LONDON — The last coronation of a king in the United Kingdom occurred nearly 86 years ago.
King George VI was formally crowned on Wednesday, May 12, 1937, at Westminster Abbey in London. The same centuries-old rituals were in place on Saturday for his grandson, Charles III.
“At a coronation in Westminster Abbey we are partakers in a thousand years,” H.R. Shaw wrote in the Liverpool Daily Post the day after George VI’s ceremony.
Tradition was needed when George VI was crowned, as the country was still reeling from the abdication of his older brother, Edward VIII.
And “Bertie,” as George was called, was equal to the task. His coronation was a dignified affair and his interaction with the public afterward was a reassuring balm to British subjects as the storm clouds of World War II were gathering.
Albert Frederick Arthur George was born on Dec. 14, 1895, at York Cottage, Sandringham. He was born on the 34th anniversary of the death of his great-grandfather, Prince Albert, the consort to Queen Victoria.

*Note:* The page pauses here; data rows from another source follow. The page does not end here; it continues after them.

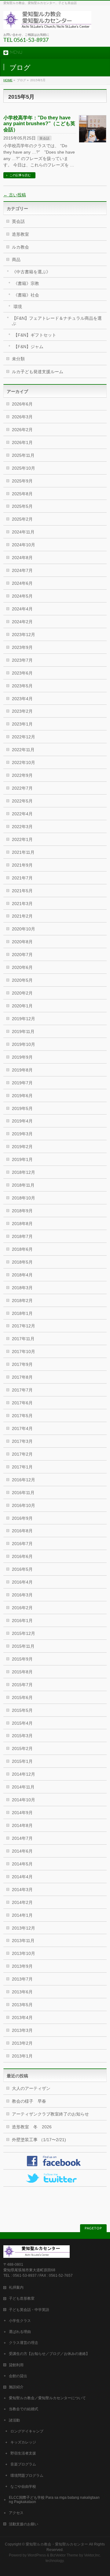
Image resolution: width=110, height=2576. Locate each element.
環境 (17, 306)
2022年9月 (22, 775)
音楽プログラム (23, 2464)
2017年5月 (22, 1415)
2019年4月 (22, 1121)
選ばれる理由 (20, 2332)
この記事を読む (20, 175)
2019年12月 (23, 1018)
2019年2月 (22, 1146)
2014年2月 (22, 1902)
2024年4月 (22, 608)
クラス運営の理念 (23, 2343)
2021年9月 (22, 865)
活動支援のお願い (23, 2524)
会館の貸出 (18, 2376)
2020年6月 (22, 967)
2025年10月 (23, 468)
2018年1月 (22, 1313)
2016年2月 (22, 1607)
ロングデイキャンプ (26, 2431)
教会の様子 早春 (29, 2101)
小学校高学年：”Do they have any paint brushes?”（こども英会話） (39, 123)
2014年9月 (22, 1812)
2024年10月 (23, 544)
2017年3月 (22, 1441)
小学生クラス (20, 2321)
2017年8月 (22, 1377)
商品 (16, 259)
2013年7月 (22, 1979)
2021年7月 (22, 877)
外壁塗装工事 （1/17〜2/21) (39, 2139)
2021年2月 (22, 916)
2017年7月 (22, 1390)
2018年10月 (23, 1197)
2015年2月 (22, 1748)
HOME (8, 80)
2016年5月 (22, 1569)
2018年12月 (23, 1172)
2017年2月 (22, 1454)
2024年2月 (22, 621)
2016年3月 (22, 1594)
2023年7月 (22, 660)
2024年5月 (22, 596)
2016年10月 (23, 1505)
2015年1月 (22, 1761)
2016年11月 (23, 1492)
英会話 (44, 138)
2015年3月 (22, 1735)
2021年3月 (22, 903)
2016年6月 (22, 1556)
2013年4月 (22, 2017)
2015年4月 (22, 1723)
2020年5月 (22, 980)
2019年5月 (22, 1108)
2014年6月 (22, 1851)
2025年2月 (22, 519)
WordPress (37, 2555)
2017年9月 (22, 1364)
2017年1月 (22, 1466)
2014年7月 (22, 1838)
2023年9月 (22, 647)
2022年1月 (22, 839)
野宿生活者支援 (23, 2453)
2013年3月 (22, 2030)
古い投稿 (14, 194)
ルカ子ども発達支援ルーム (37, 371)
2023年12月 (23, 634)
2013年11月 (23, 1940)
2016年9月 (22, 1518)
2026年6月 (22, 404)
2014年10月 (23, 1799)
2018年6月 (22, 1249)
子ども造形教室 (22, 2298)
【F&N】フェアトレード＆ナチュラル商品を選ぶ (57, 321)
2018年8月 (22, 1223)
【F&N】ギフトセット (34, 335)
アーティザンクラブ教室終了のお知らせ (50, 2114)
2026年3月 (22, 416)
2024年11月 (23, 531)
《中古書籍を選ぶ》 (31, 271)
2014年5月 (22, 1863)
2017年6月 (22, 1402)
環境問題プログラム (26, 2475)
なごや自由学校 (23, 2486)
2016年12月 (23, 1479)
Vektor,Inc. (92, 2555)
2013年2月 (22, 2043)
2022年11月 (23, 749)
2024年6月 (22, 583)
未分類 (18, 358)
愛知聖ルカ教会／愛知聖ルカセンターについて (47, 2398)
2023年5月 (22, 685)
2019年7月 (22, 1082)
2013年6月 (22, 1991)
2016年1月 (22, 1620)
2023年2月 (22, 711)
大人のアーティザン (31, 2088)
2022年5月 (22, 801)
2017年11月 (23, 1338)
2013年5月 (22, 2004)
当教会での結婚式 (23, 2409)
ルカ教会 (20, 247)
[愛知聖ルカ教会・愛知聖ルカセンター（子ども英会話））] (47, 22)
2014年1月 (22, 1915)
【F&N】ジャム (28, 346)
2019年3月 (22, 1133)
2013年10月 (23, 1953)
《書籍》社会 (26, 295)
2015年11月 (23, 1646)
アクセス (16, 2513)
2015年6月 (22, 1697)
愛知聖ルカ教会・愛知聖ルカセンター (57, 2544)
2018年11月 (23, 1185)
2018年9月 (22, 1210)
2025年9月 (22, 480)
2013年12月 (23, 1928)
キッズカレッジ (23, 2442)
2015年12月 (23, 1633)
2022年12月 (23, 736)
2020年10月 (23, 928)
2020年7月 (22, 954)
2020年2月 (22, 993)
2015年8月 (22, 1671)
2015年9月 (22, 1659)
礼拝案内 (16, 2287)
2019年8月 (22, 1070)
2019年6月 (22, 1095)
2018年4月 (22, 1274)
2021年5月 (22, 890)
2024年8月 (22, 557)
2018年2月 (22, 1300)
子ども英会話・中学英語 (29, 2310)
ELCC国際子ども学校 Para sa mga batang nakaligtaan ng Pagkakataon (54, 2499)
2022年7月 (22, 788)
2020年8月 (22, 941)
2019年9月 (22, 1057)
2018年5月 (22, 1262)
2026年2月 (22, 429)
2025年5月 (22, 506)
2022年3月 (22, 826)
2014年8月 (22, 1825)
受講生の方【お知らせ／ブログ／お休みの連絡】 (49, 2354)
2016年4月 (22, 1582)
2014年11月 (23, 1787)
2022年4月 (22, 813)
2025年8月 (22, 493)
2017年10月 (23, 1351)
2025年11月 (23, 455)
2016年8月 (22, 1530)
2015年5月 (22, 1710)
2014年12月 (23, 1774)
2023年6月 (22, 673)
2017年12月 (23, 1325)
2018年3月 (22, 1287)
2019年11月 (23, 1031)
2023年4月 (22, 698)
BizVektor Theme (64, 2555)
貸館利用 (16, 2365)
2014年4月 (22, 1876)
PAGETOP (93, 2228)
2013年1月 (22, 2056)
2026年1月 (22, 442)
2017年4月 (22, 1428)
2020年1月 (22, 1005)
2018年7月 (22, 1236)
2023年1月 (22, 724)
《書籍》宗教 (26, 283)
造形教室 (20, 234)
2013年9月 (22, 1966)
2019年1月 (22, 1159)
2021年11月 (23, 852)
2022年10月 (23, 762)
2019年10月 (23, 1044)
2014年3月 (22, 1889)
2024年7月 (22, 570)
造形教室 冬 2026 (34, 2126)
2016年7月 (22, 1543)
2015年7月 (22, 1684)
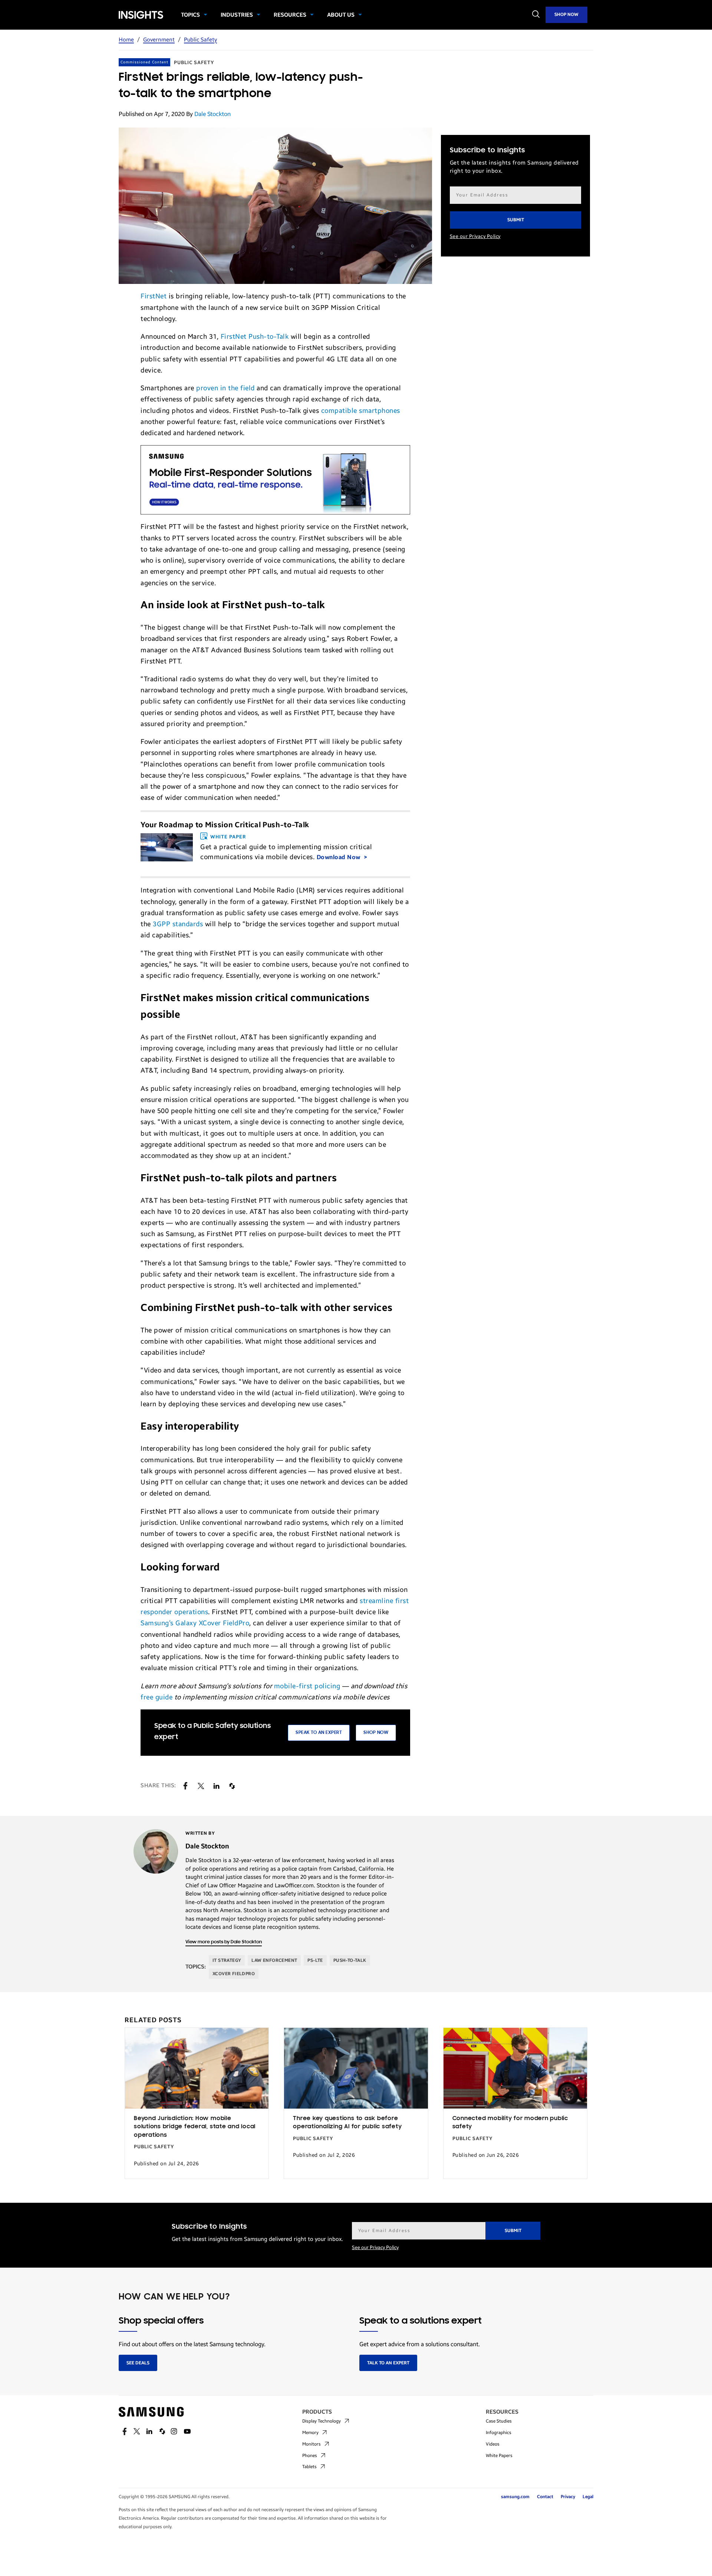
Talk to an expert (388, 2362)
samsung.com (515, 2496)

George VI and his wife, Elizabeth Bowes-Lyon, were married on April 26, 1923, at Westminster Abbey, according to the abbey’s website. She was the daughter of the Earl of Strathmore.
Fourteen years later, they were again in the fabled abbey, with the Archbishop of Canterbury crowning George VI.
According to The Illustrated Leicester Chronicle, the coronation assumed “an entirely new significance through broadcasting and the ubiquitous newsreels.” It marked the first time that a coronation had been broadcast over the radio.
George was a well-liked member of the royal family who never thought he would become king.
He fought as a young naval officer at the Battle of Jutland during World War I and was the first member of the royal family to learn to fly.
The day of the coronation was originally chosen for George’s brother, Edward VIII, who instead abdicated the throne several months earlier so he could marry American divorcee Wallis Warfield Simpson, according to Biography.com.
On the day of George VI’s coronation, his older brother was in France at the medieval Chateau de Cande, knitting a blue pullover sweater for “the woman I love,” The New York Times reported in 1937. The Duke of Windsor played golf during the day and later listened to his brother’s coronation speech, according to the newspaper.
Edward VIII reportedly sent a congratulatory telegram to George VI, the Times reported.
Media coverage of George’s coronation was intense and positive.
Travis Stanhope wrote in the Birmingham Gazette that the king was “no highbrow.”
“The man is no way superficial,” Stanhope wrote on the day of the coronation. “At the core, he is serious and sober-minded.”
The first documented coronation at Westminster Abbey occurred on Dec. 25, 1066, when William the Conqueror was crowned. Since then, only two monarchs have not been crowned at the abbey. Edward V was 12 years old and only king for two months in 1483 (April 9 to June 26); it is believed that he was murdered while imprisoned at the Tower of London later that year. Edward VIII abdicated before his coronation.
George VI’s ceremony had seating for 7,700 at Westminster Abbey, the Central Somerset Gazette reported in May 1937. The processional was lined with a 173-foot-long carpet of blue chenille.
The trip from Buckingham Palace to Westminster Abbey was 6½ miles long as the royal coach took a winding route, the newspaper reported.
During the ceremony, Cosmo Gordon Lang, the 72-year-old Archbishop of Canterbury, solemnly placed the St. Edward’s crown on George’s head.
“God crown you with a crown of glory and righteousness, that by the ministry of this our benediction, having right faith and manifold fruit of good works, you may obtain the crown of an everlasting kingdom by the gift of Him whose kingdom endureth forever,” Lang said.
That night, the newly crowned king spoke to the nation in a radio broadcast, delivering the speech “clearly and slowly,” the Liverpool Daily Post reported.
“Never has a newly crowned king been able to talk to all of his peoples on the day of his coronation,” George VI said. “I rejoice that I can now speak to you all, wherever you may be, greeting old friends in distant lands, and, as I hope, new friends in those parts where it has not yet been my good fortune to go.”
The procession back to Buckingham Palace ended in a “deluge,” according to the Liverpool Daily Post.
The king and queen stepped out onto the balcony at the palace to acknowledge the cheering throngs four times that night, the last appearance coming at 11:30 p.m. They stood and waved to the crowd before returning inside the palace and retiring for the night.
“Gorgeous Ritual in Westminster Abbey,” The Shepton Mallet Journal reported the next day.
Information from newspaper archives was used in compiling this story.